_DATASET RECORDS_
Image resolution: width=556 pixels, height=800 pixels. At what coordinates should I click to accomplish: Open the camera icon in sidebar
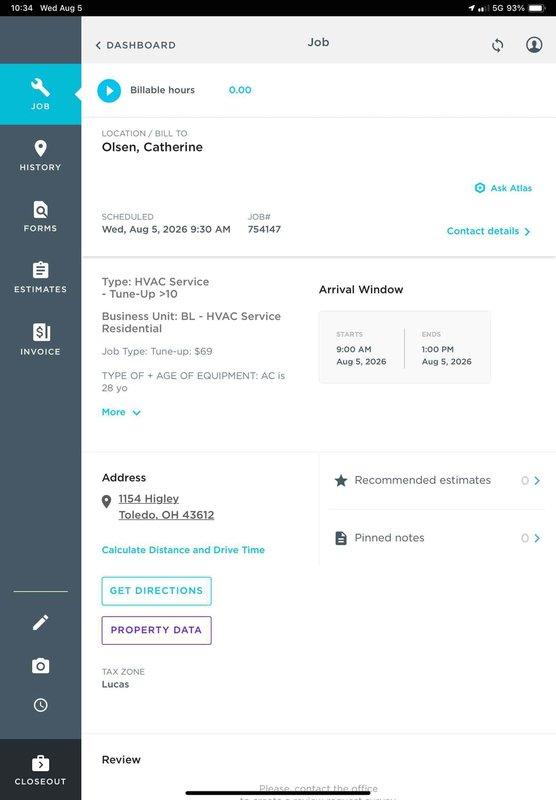(x=40, y=666)
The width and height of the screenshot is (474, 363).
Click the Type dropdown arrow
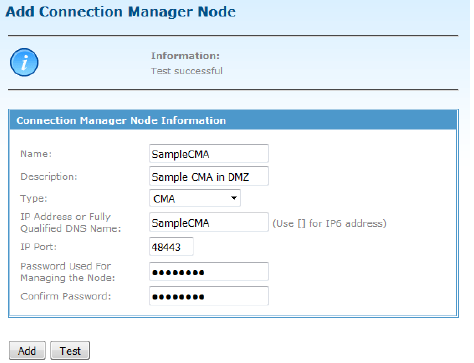point(234,198)
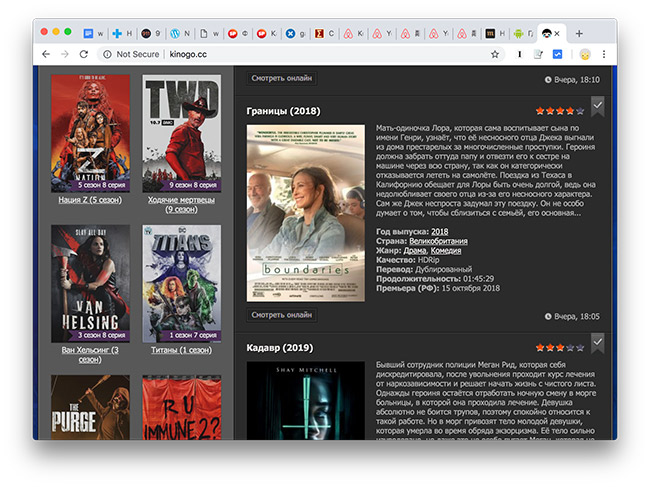
Task: Bookmark the page with the star icon
Action: (x=495, y=54)
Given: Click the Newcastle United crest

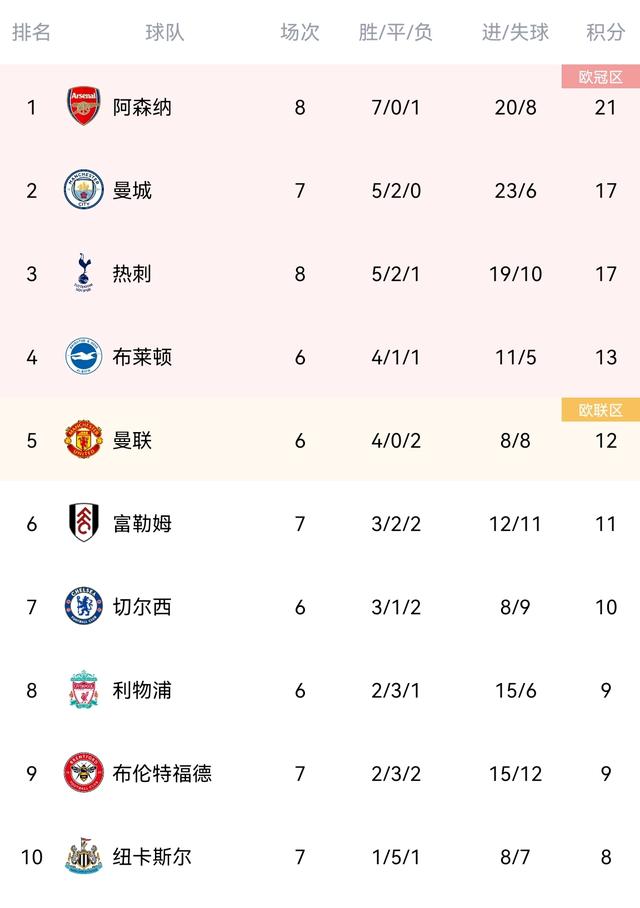Looking at the screenshot, I should (84, 857).
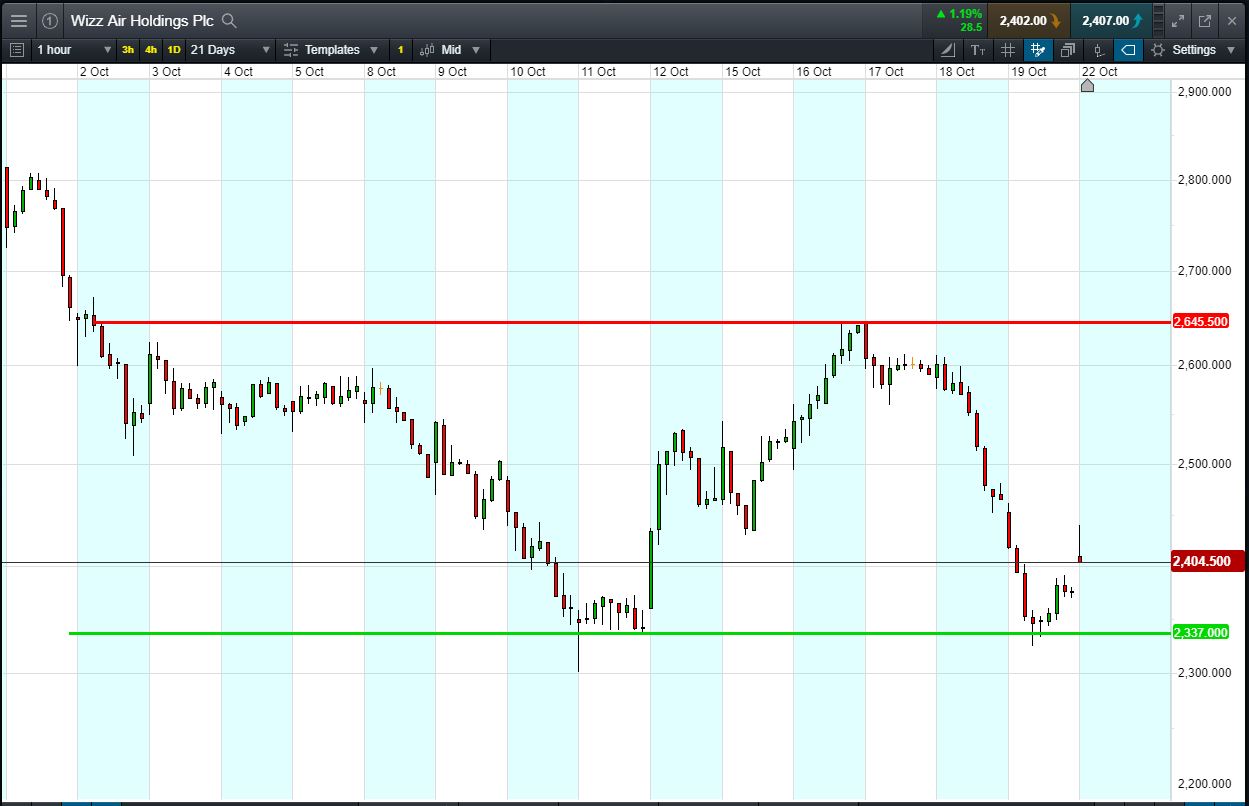This screenshot has height=806, width=1249.
Task: Toggle the chart gridlines
Action: coord(1007,50)
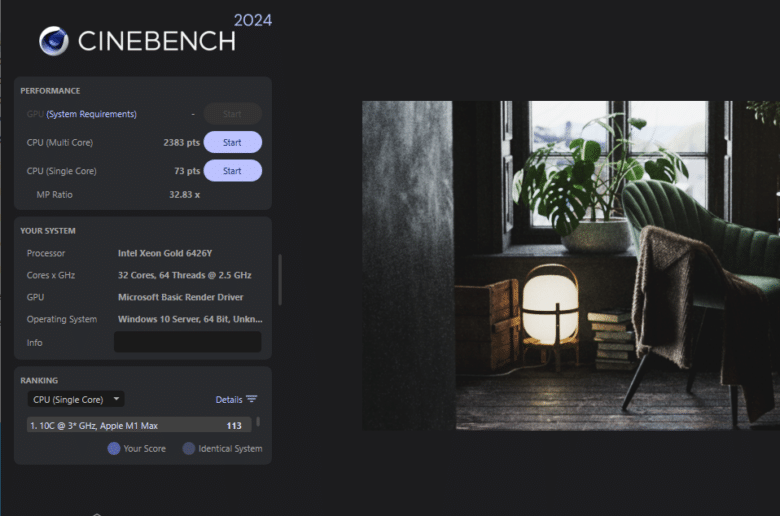Image resolution: width=780 pixels, height=516 pixels.
Task: Open ranking Details link
Action: click(x=229, y=400)
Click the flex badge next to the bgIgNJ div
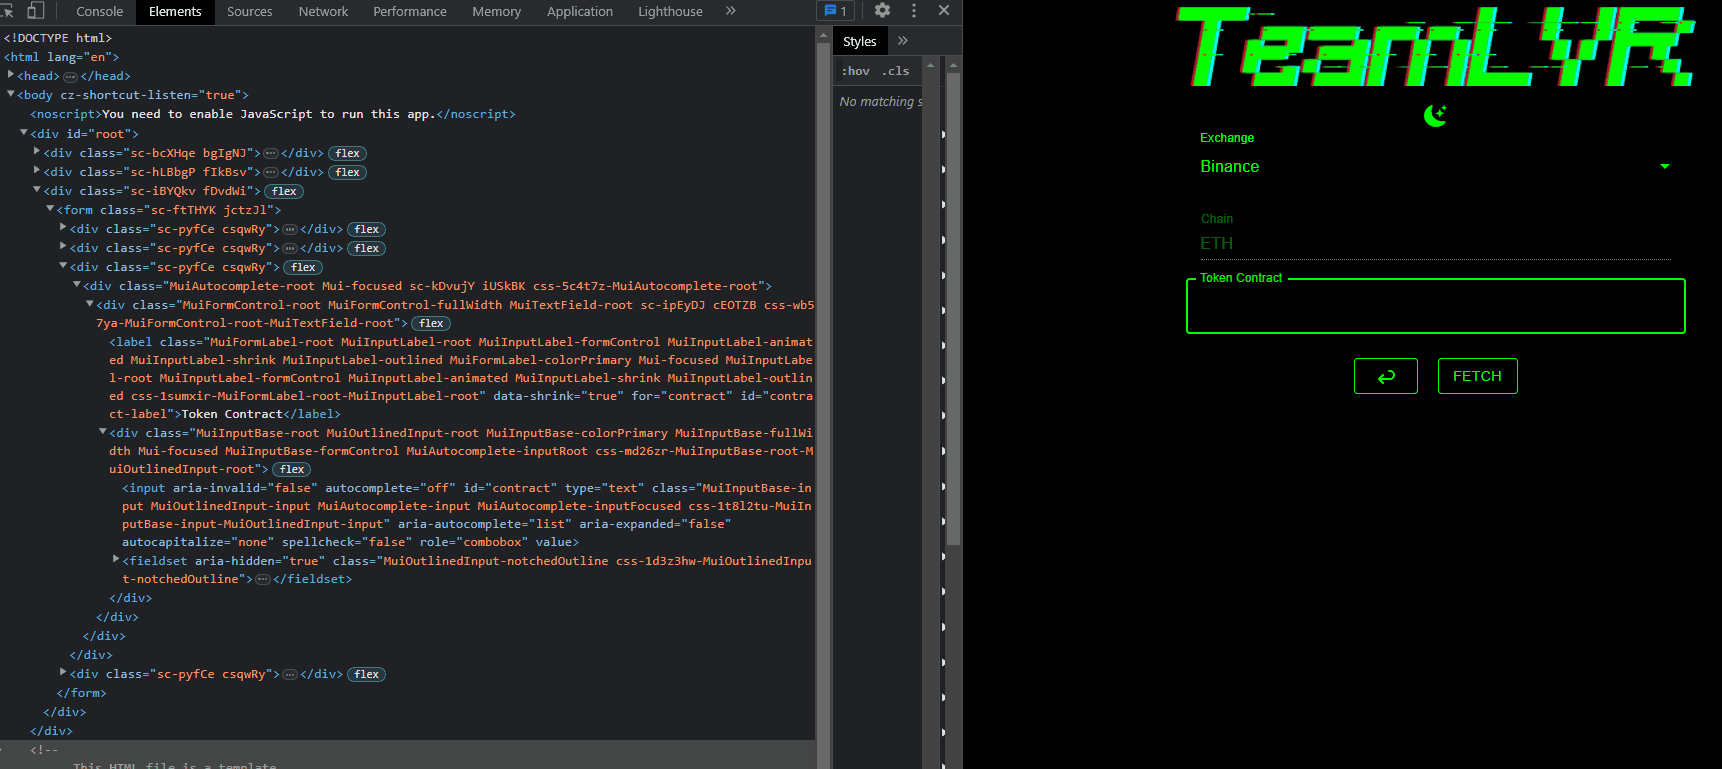 pos(347,153)
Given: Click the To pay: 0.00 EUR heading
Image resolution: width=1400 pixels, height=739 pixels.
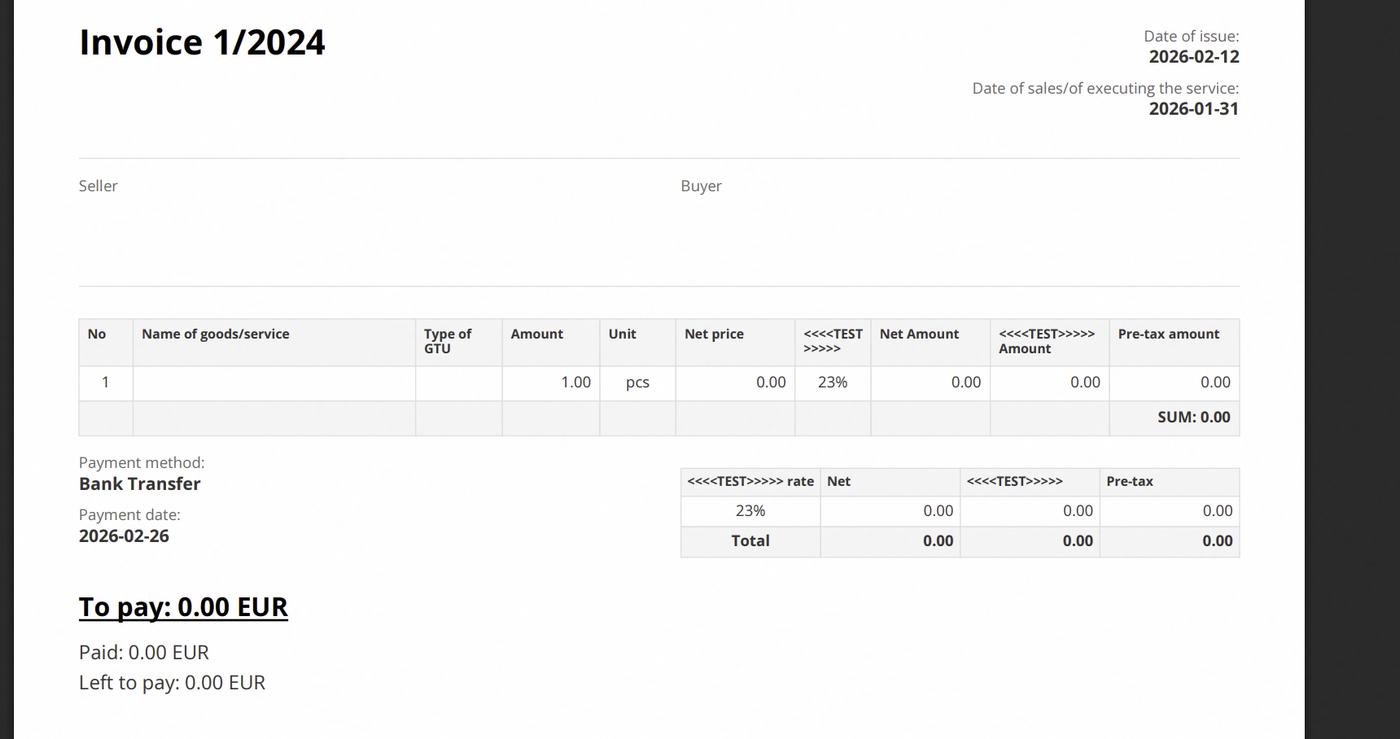Looking at the screenshot, I should click(183, 607).
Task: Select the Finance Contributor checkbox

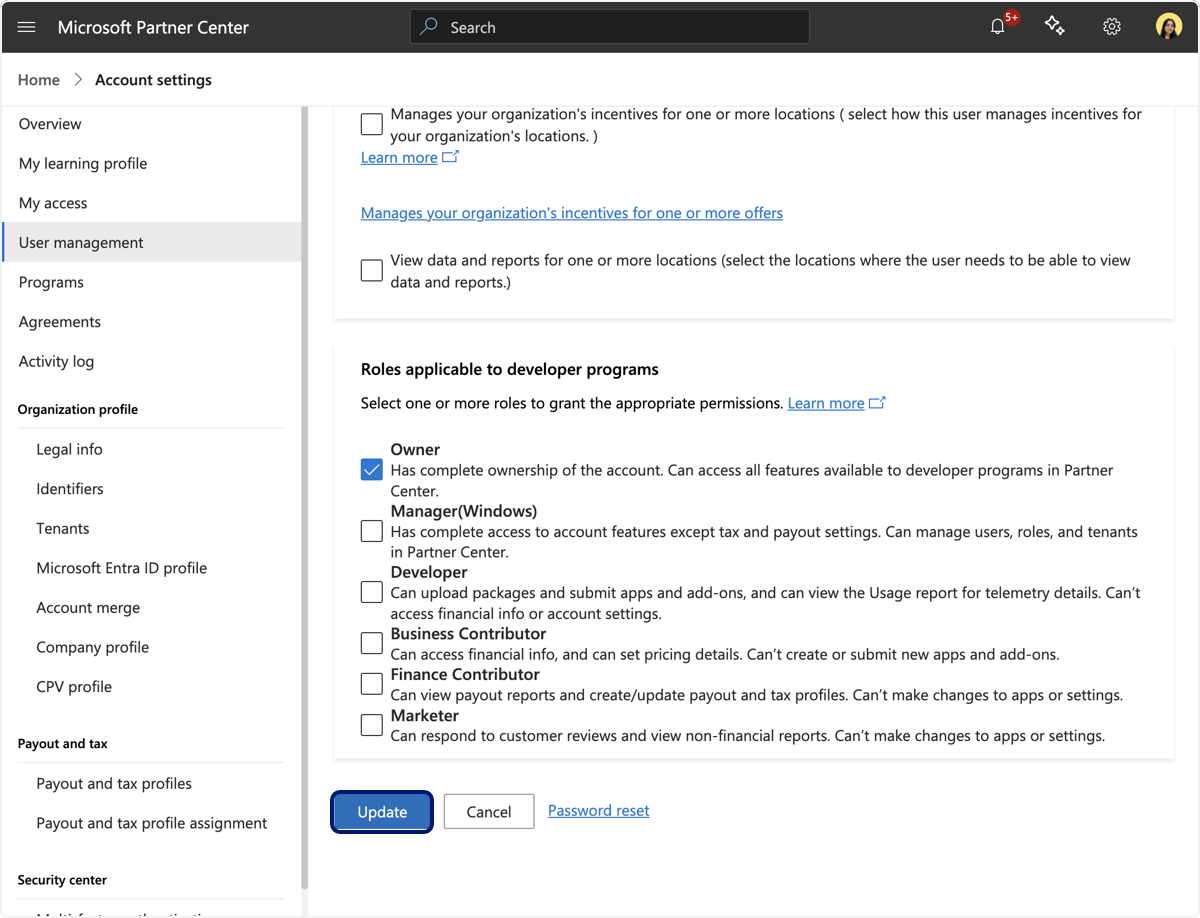Action: [x=372, y=684]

_DESCRIPTION OF THE TASK_
Could you please repeat the entries above exactly, with every picture left out?

_YOUR SOLUTION_
Image resolution: width=556 pixels, height=800 pixels. At what coordinates should I click to accomplish: Open the camera icon in sidebar
(x=40, y=666)
The width and height of the screenshot is (474, 363).
Click the Type dropdown arrow
point(234,198)
Task: Bookmark the page with the star icon
Action: (x=495, y=54)
Given: Click the Newcastle United crest

Looking at the screenshot, I should (84, 857).
This screenshot has height=806, width=1249.
Task: Toggle the chart gridlines
Action: coord(1007,50)
Image resolution: width=780 pixels, height=516 pixels.
Task: Open ranking Details link
Action: click(x=229, y=400)
Click the flex badge next to the bgIgNJ div
 pos(347,153)
Given: Click the To pay: 0.00 EUR heading
Image resolution: width=1400 pixels, height=739 pixels.
Looking at the screenshot, I should click(183, 607).
Task: Select the Finance Contributor checkbox

Action: [x=372, y=684]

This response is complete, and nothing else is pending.